When last we saw our hero, Perseus (Sam Worthington), he was...shit, I forget. Luckily, I think this film forgot, too, so it starts off with a brief monologue about how Perseus is the half-god son of Zeus, but he's sworn off godhood in favor of living as a fisherman and raising his son to be a lover not a fighter. We also learn that at some point between the two films people stopped believing in the gods. I guess nothing suitably “mythic” or “godlike” has happened in the past 10 years or so to make the people believe. Nothing like, oh, I don't know, a giant fucking kraken destroying the city of Athens. Also, Perseus' wife interest apparently died between films, but since I'm looking at IMDB and can't remember if it was Gemma Arterton or Alexa Davalos (or neither) I guess it doesn't really matter.

Father of the Year.

Either way, after just enough film to establish that Perseus loves the shit out of his son, Zeus (Liam Neeson) appears to Perseus and tells him that trouble's a-brewin' down in Tartarus. See when people stop believing in gods, gods lose their power, and when gods lose their power, monsters and crap start breaking out of the underworld. Worst still, the titular 'titans,' from whom Zeus and crew imprisoned and stole their god-powers from, are breaking out and they're just going to destroy everything.

But Perseus remembers how the Zeus is not only a dick of a god, but also a terrible father who only visits when he needs a favor. So of course he tells Zeus to handle it himself and leave Perseus and son to their fishing. Zeus makes some idle comments about how fathers have to look out for their sons, which if you know anything about Greek mythology, should have been interpreted as Zeus being a dick, but I think the film meant for it to be touching. Spoiler alert: Father and sons is a major theme* in this film (Note: In this case, 'theme' simply means that they talk about it a whole lot and a lot of the characters are related.)
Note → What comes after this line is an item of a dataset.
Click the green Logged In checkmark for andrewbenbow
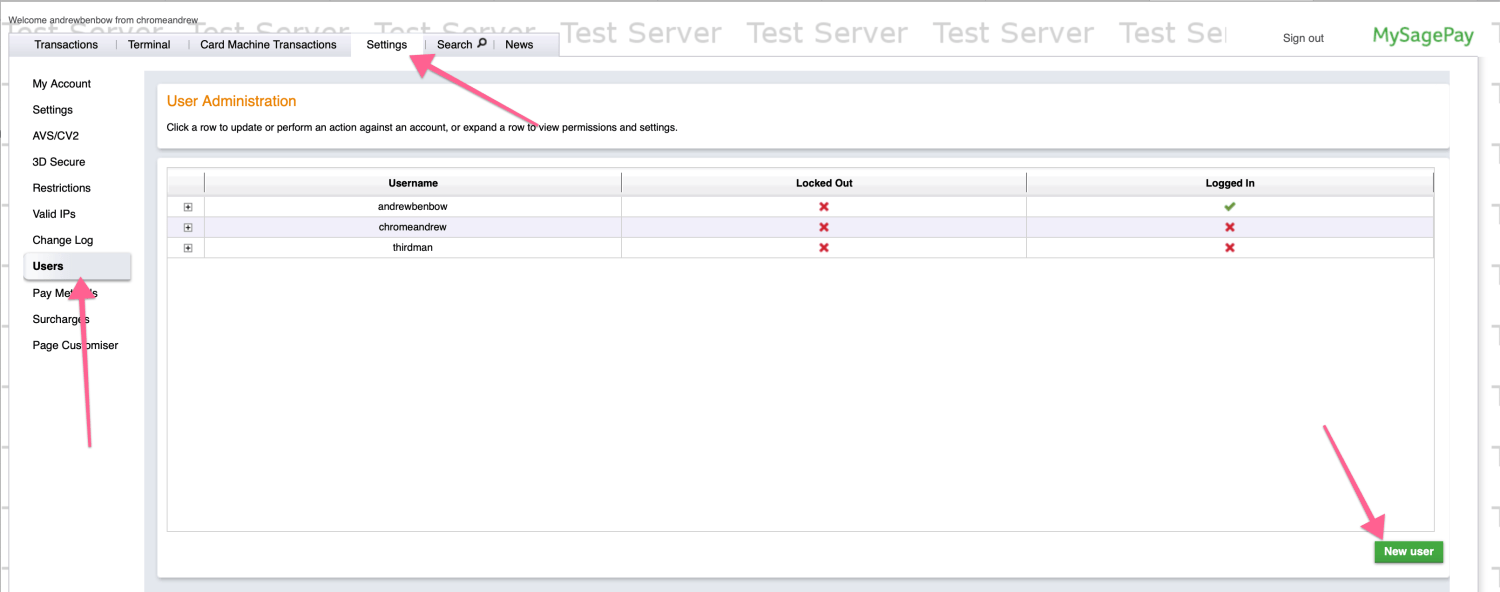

People Looking Up in Shock: The Movie

So Zeus and his god-buddies go down to hell to see Hades (Ralph Fiennes), who has invited them there to solve the titan problem. Look, I don't care if you are Zeus and Hades is your brother: When the prince of lies invites you to his home and says he has a plan, DO NOT GO! Well, things go about like you'd expect: Hades made a deal with both Zeus' son Ares (Edgar Ramirez) and their father, the titan Chronos, so that if they sacrifice Zeus's power to Chronos, he won't eat them when he destroys reality. Yeah, not the best deal, but Hades never was the brains of the group.

Meanwhile, Perseus' village gets attacked by a flying, two-headed dog that spits fire. This makes Perseus realize that he muse once again reluctantly become a badass, and, after tucking his son away safely so that he can't possibly become a plot device later, goes off to build a rag-tag group of rebels to take down the gods. Or the titans. Someone.

Along the way he meets Queen Andromeda (Rosamund Pike), who become his love interest inexplicable at the end (probably because she's literally the only woman with more than three lines of dialog) and Agenor (Toby Kebbell), the irritating son of Poseidon, who acts primarily as plucky comic relief, despite not being either funny or likeable. Oh, and they also meet the insane, fallen god Hephaestus (Bill Nighy being woefully underused), who's "funny" quirk is talking to that robotic owl from the original Clash of the Titans that the film makers can't stop poking fun at because stop motion is, like, lame shit for grandpas, bro.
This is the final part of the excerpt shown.